Artis didn’t like his manager’s tone. He didn’t like his track record either. Besides, why did he seem to be in the dark about the big-government wolves at the door? Artis wondered why they had kept him on as manager so long. There was no reason in the world why genuine relics of American history couldn’t sell, and sell for a pretty penny, given competent and enthusiastic sellers. Obviously, the staff that remained were getting jaded. Maybe they needed some fresh blood to get things back on track.
“Are you aware of our little tax problem?” asked Artis.
“Yessir. I’ve been telling you about it for as long as I can remember. I’m sorry you decided not to pay attention.”

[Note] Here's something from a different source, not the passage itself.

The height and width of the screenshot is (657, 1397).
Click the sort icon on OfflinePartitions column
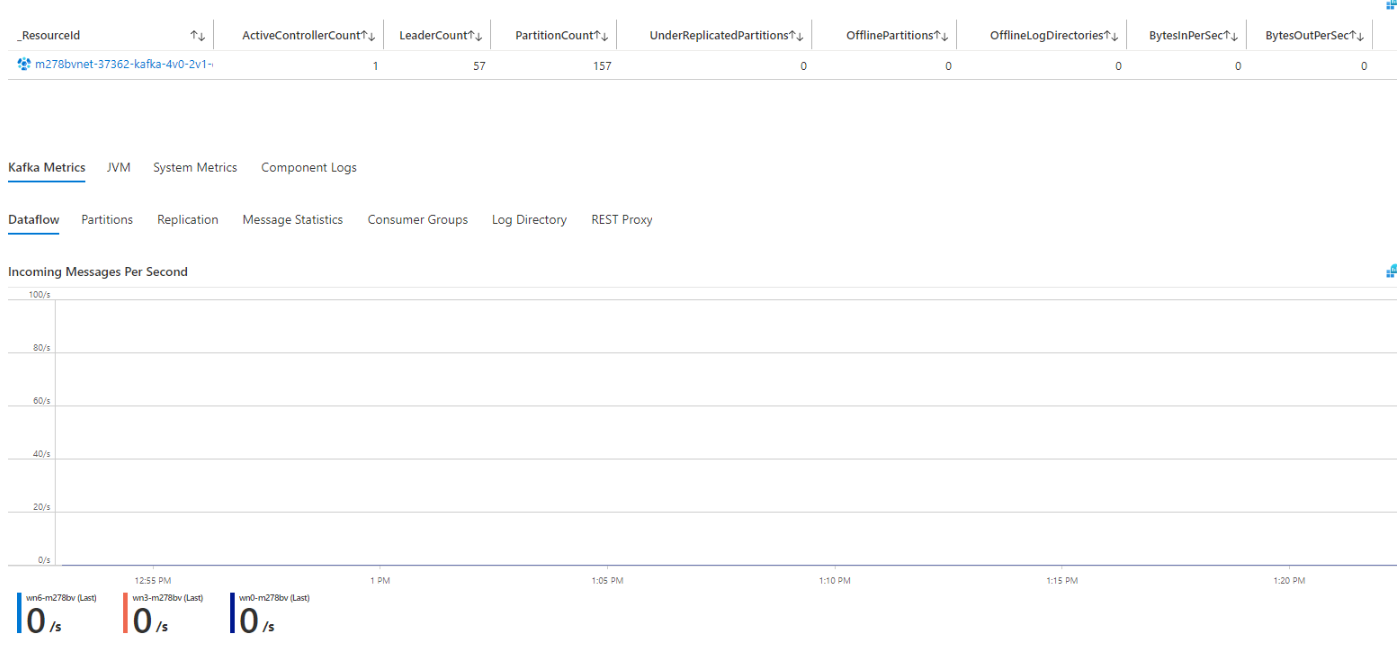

“That’s not the kind of tone we should have to hear from an employee,” said Nimwell, blinking rapidly to fight back the tears of indignation. “Where’s the respect these days that employees used to show their employers?”
Matthew shrugged.
“How much are we paying you, Matthew?” Artis asked.
“Sir?”
“You heard the man,” said Nimwell. “How much do we over-pay you?”
“Uh, hmmm. Maybe sixteen hundred a month. About twenty thousand a year.”
“That’s too much!” barked Artis.
“Um-hmm,” said Nimwell.
“It’s not that much,” Matthew said. “Especially for someone like me, who has the contacts and knows the market.”
“And where is that getting us?” said Artis through clenched teeth. “We should be in a position to be the foremost retailer of Civil War and historic American memorabilia in the nation. Huh? It’s Mr. Scroggit and I who have to come up with all the big finds.”
“Maybe you should pay your taxes.”
“There’s some more of that lip,” said Nimwell. “Stop it, please, with the lippy backtalk.”
“I’d like to suggest a new salary deal for you, Matthew,” Artis said. “A hundred dollars a week, plus a ten-percent commission on whatever you sell. Maybe that’ll get your ass in gear.”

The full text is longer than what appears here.